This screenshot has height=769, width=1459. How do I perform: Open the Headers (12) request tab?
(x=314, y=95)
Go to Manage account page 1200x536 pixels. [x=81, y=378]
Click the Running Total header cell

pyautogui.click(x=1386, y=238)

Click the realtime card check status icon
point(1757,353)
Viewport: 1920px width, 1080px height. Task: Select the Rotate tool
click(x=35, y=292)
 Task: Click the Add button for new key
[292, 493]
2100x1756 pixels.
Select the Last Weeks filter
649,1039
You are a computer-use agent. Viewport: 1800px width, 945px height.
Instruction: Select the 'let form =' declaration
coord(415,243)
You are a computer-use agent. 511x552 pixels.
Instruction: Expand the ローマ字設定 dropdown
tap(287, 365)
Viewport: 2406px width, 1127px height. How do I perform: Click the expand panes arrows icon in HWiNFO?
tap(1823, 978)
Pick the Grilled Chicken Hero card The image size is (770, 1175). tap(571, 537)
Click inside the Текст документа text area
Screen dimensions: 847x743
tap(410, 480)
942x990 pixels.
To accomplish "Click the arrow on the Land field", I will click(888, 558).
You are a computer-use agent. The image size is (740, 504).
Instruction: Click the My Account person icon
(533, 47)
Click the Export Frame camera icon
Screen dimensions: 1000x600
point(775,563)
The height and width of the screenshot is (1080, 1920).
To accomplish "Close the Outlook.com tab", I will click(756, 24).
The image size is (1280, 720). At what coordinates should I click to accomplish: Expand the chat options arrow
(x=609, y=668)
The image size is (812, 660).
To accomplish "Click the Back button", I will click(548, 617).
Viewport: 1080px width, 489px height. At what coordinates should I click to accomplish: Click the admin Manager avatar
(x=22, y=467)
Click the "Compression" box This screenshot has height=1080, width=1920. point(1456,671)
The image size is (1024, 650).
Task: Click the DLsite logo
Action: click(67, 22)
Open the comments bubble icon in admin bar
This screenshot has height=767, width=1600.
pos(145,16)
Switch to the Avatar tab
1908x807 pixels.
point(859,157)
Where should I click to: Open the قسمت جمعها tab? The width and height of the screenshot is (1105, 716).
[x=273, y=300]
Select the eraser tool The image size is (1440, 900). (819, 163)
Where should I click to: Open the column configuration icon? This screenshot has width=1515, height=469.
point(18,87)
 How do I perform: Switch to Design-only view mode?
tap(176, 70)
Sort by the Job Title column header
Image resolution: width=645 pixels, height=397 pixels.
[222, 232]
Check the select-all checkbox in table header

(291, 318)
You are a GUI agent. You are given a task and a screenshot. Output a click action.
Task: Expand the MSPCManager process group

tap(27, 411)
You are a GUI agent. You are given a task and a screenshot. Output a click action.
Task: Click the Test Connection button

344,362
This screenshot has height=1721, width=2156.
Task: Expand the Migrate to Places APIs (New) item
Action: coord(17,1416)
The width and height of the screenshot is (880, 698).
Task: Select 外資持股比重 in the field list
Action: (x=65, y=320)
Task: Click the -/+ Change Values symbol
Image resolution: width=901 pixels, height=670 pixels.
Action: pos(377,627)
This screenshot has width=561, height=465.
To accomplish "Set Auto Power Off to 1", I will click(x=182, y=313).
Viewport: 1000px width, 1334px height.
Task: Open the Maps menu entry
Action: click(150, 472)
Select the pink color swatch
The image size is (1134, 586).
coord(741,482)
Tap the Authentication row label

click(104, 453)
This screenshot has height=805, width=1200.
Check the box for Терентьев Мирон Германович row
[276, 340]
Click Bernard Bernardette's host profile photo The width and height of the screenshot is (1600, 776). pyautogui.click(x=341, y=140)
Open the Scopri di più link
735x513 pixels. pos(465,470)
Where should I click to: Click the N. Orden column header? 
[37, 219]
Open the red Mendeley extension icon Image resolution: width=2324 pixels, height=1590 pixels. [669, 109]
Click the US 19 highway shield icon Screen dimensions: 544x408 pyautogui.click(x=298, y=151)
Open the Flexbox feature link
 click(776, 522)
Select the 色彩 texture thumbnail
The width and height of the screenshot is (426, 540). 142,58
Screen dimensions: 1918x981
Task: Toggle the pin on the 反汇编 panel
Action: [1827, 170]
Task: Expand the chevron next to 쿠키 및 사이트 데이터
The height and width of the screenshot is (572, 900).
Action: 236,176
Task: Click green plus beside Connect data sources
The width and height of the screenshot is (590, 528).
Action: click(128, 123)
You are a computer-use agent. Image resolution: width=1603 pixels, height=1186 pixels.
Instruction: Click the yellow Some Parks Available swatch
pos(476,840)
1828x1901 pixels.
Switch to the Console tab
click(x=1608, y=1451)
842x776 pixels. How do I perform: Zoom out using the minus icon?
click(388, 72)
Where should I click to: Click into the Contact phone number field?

- **Directions for this task**
Write out the entire listing above line for line, changing nothing.

- **Output for this exercise**
This screenshot has height=769, width=1459. How do I perform: Open the Headers (12) request tab?
(x=314, y=95)
Go to Manage account page 1200x536 pixels. [x=81, y=378]
Click the Running Total header cell

pyautogui.click(x=1386, y=238)

Click the realtime card check status icon
point(1757,353)
Viewport: 1920px width, 1080px height. Task: Select the Rotate tool
click(x=35, y=292)
 Task: Click the Add button for new key
[292, 493]
2100x1756 pixels.
Select the Last Weeks filter
649,1039
You are a computer-use agent. Viewport: 1800px width, 945px height.
Instruction: Select the 'let form =' declaration
coord(415,243)
You are a computer-use agent. 511x552 pixels.
Instruction: Expand the ローマ字設定 dropdown
tap(287, 365)
Viewport: 2406px width, 1127px height. How do I perform: Click the expand panes arrows icon in HWiNFO?
tap(1823, 978)
Pick the Grilled Chicken Hero card The image size is (770, 1175). tap(571, 537)
Click inside the Текст документа text area
Screen dimensions: 847x743
tap(410, 480)
942x990 pixels.
To accomplish "Click the arrow on the Land field", I will click(888, 558).
You are a computer-use agent. The image size is (740, 504).
Instruction: Click the My Account person icon
(533, 47)
Click the Export Frame camera icon
Screen dimensions: 1000x600
point(775,563)
The height and width of the screenshot is (1080, 1920).
To accomplish "Close the Outlook.com tab", I will click(756, 24).
The image size is (1280, 720). At what coordinates should I click to accomplish: Expand the chat options arrow
(x=609, y=668)
The image size is (812, 660).
To accomplish "Click the Back button", I will click(548, 617).
Viewport: 1080px width, 489px height. At what coordinates should I click to accomplish: Click the admin Manager avatar
(x=22, y=467)
Click the "Compression" box This screenshot has height=1080, width=1920. point(1456,671)
The image size is (1024, 650).
Task: Click the DLsite logo
Action: click(67, 22)
Open the comments bubble icon in admin bar
This screenshot has height=767, width=1600.
pos(145,16)
Switch to the Avatar tab
1908x807 pixels.
point(859,157)
Where should I click to: Open the قسمت جمعها tab? The width and height of the screenshot is (1105, 716).
[x=273, y=300]
Select the eraser tool The image size is (1440, 900). (819, 163)
Where should I click to: Open the column configuration icon? This screenshot has width=1515, height=469.
point(18,87)
 How do I perform: Switch to Design-only view mode?
tap(176, 70)
Sort by the Job Title column header
Image resolution: width=645 pixels, height=397 pixels.
[222, 232]
Check the select-all checkbox in table header

(291, 318)
You are a GUI agent. You are given a task and a screenshot. Output a click action.
Task: Expand the MSPCManager process group

tap(27, 411)
You are a GUI agent. You are given a task and a screenshot. Output a click action.
Task: Click the Test Connection button

344,362
This screenshot has height=1721, width=2156.
Task: Expand the Migrate to Places APIs (New) item
Action: coord(17,1416)
The width and height of the screenshot is (880, 698).
Task: Select 外資持股比重 in the field list
Action: (x=65, y=320)
Task: Click the -/+ Change Values symbol
Image resolution: width=901 pixels, height=670 pixels.
Action: pos(377,627)
This screenshot has width=561, height=465.
To accomplish "Set Auto Power Off to 1", I will click(x=182, y=313).
Viewport: 1000px width, 1334px height.
Task: Open the Maps menu entry
Action: click(150, 472)
Select the pink color swatch
The image size is (1134, 586).
coord(741,482)
Tap the Authentication row label

click(104, 453)
This screenshot has height=805, width=1200.
Check the box for Терентьев Мирон Германович row
[276, 340]
Click Bernard Bernardette's host profile photo The width and height of the screenshot is (1600, 776). pyautogui.click(x=341, y=140)
Open the Scopri di più link
735x513 pixels. pos(465,470)
Where should I click to: Click the N. Orden column header? 
[37, 219]
Open the red Mendeley extension icon Image resolution: width=2324 pixels, height=1590 pixels. [669, 109]
Click the US 19 highway shield icon Screen dimensions: 544x408 pyautogui.click(x=298, y=151)
Open the Flexbox feature link
 click(776, 522)
Select the 色彩 texture thumbnail
The width and height of the screenshot is (426, 540). 142,58
Screen dimensions: 1918x981
Task: Toggle the pin on the 反汇编 panel
Action: [1827, 170]
Task: Expand the chevron next to 쿠키 및 사이트 데이터
The height and width of the screenshot is (572, 900).
Action: 236,176
Task: Click green plus beside Connect data sources
The width and height of the screenshot is (590, 528).
Action: click(128, 123)
You are a computer-use agent. Image resolution: width=1603 pixels, height=1186 pixels.
Instruction: Click the yellow Some Parks Available swatch
pos(476,840)
1828x1901 pixels.
Switch to the Console tab
click(x=1608, y=1451)
842x776 pixels. How do I perform: Zoom out using the minus icon?
click(388, 72)
Where should I click to: Click into the Contact phone number field?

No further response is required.